Put simply, aldehydes and lipid peroxides are harmful substances which cause damage to cells in our body, through changes to the molecular structures of our cells. Research has found an increased risk of heart disease and cancer when these substances are inhaled or consumed, even in small amounts.
Research conducted by Professor Grootueld at De Montfort University, Leicester, found that oils rich in polyunsaturates, i.e. corn and sunflower oil, generated greater levels of these harmful chemicals when at higher cooking temperatures.
Butter, goose fat, olive oil and cold-pressed oil have much lower levels of polyunsaturates, which means they produce significantly fewer aldehydes at higher cooking temperatures.
When it comes to frying or oven-baking, it appears that olive oil may come out on top, as it is the most stable compound under heat – its by-products being the least harmful.
Should I be going crazy for coconut oil?
There’s no denying it, coconut oil is having a real moment. Hailed as a modern-day superfood, you’ll find it in every health store. However, there remains debate as to whether you should cook with this naturally high-saturated fat.
As a rich source of essential fatty acids, which helps the body absorb vitamins like A, D, E and K, it’s no wonder health bloggers out there are raving about it.
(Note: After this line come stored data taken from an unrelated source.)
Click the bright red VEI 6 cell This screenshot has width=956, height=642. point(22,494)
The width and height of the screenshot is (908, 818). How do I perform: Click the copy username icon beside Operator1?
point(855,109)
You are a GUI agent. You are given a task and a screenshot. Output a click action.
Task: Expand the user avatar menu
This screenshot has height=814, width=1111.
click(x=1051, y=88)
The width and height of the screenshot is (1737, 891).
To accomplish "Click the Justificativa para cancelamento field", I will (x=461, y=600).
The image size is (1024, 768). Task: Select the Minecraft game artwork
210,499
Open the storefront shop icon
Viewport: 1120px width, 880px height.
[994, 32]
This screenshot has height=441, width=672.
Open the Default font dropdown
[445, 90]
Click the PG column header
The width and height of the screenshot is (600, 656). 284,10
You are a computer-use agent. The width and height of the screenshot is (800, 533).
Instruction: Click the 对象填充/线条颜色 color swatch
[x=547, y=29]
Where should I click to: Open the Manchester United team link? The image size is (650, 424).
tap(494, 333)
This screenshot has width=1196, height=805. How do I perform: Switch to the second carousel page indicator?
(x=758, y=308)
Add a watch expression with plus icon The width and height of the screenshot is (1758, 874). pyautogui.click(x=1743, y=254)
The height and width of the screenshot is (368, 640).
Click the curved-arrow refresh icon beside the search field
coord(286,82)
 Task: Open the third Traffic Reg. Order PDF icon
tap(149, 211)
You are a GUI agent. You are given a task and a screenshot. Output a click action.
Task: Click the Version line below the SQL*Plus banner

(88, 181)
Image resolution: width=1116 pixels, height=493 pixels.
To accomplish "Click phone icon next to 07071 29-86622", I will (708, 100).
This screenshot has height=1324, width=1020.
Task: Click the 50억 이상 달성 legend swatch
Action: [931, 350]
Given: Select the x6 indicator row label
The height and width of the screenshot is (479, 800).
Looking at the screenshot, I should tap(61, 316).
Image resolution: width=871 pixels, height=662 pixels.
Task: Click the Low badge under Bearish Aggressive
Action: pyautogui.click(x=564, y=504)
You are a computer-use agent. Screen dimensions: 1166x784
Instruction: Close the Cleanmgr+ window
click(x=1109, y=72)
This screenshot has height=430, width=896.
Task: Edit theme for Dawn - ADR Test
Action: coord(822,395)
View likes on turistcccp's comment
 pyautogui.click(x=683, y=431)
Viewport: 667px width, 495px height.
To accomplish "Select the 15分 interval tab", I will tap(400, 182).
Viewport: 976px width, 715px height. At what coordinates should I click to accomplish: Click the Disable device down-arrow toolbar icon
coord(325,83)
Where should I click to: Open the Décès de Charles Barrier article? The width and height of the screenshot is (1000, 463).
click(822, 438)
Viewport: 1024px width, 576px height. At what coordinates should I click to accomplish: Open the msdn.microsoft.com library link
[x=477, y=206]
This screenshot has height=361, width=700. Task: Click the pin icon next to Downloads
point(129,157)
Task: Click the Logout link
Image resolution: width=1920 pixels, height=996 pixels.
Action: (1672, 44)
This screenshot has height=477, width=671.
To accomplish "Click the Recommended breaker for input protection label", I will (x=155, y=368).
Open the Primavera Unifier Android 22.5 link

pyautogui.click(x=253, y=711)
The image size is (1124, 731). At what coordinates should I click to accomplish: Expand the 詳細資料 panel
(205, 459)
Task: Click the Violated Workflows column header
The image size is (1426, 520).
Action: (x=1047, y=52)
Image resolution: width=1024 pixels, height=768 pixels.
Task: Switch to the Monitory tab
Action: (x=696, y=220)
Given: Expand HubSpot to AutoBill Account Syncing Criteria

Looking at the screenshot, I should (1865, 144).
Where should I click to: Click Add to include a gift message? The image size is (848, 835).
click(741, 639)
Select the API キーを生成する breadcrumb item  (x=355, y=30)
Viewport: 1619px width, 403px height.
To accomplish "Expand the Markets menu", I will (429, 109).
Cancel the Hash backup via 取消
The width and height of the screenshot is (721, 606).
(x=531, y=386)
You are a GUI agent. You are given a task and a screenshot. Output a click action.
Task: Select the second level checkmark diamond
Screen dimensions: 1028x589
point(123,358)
However, the issues that arise concern the amount of saturated fats in coconut oil – which is around 86%. Excessive amounts have been linked to an increase in the bad cholesterol in the body - LDL. Current health guidelines recommend no more than 30g of saturated fats a day for men and 20g for women. So, coconut oil is safe to cook with and does have nutritional benefits, but it should be used sparingly!
Virgin coconut oil contains antioxidant polyphenols – which are thought to help remove harmful free radicals in the body. What are free radicals?
The electrons in our body like to be in pairs. Free radicals are single, unpaired electrons, which lurk through our bodies to find other electrons to pair with. The result of this is damage to our cells and DNA.
Jessie Szalay, from Live Science, notes the role free radicals play in causing many modern diseases, “Free radicals are associated with human disease, including cancer, atherosclerosis, Alzheimer's disease, Parkinson's disease and many others. They also may have a link to ageing, which has been defined as a gradual accumulation of free-radical damage, according to Christopher Wanjek, the Bad Medicine columnist for Live Science.”
It makes sense that we should try to avoid the accumulation of these in our bodies at all costs.
In a (coco)nutshell…
Olive oil is the best compromise for both cooking and using on food - as it withstands heat well and has relatively low levels of saturates (14%).
If it works for your diet, animal fats are okay to use in your cooking. You should try to use them in moderation, as the higher levels of saturates can be bad for your cholesterol. Other plant-derived oils are safe to cook with and use in dressings, but just be wary of their saturate levels! Variety is good when it comes to fats, it’s just all about getting the right balance.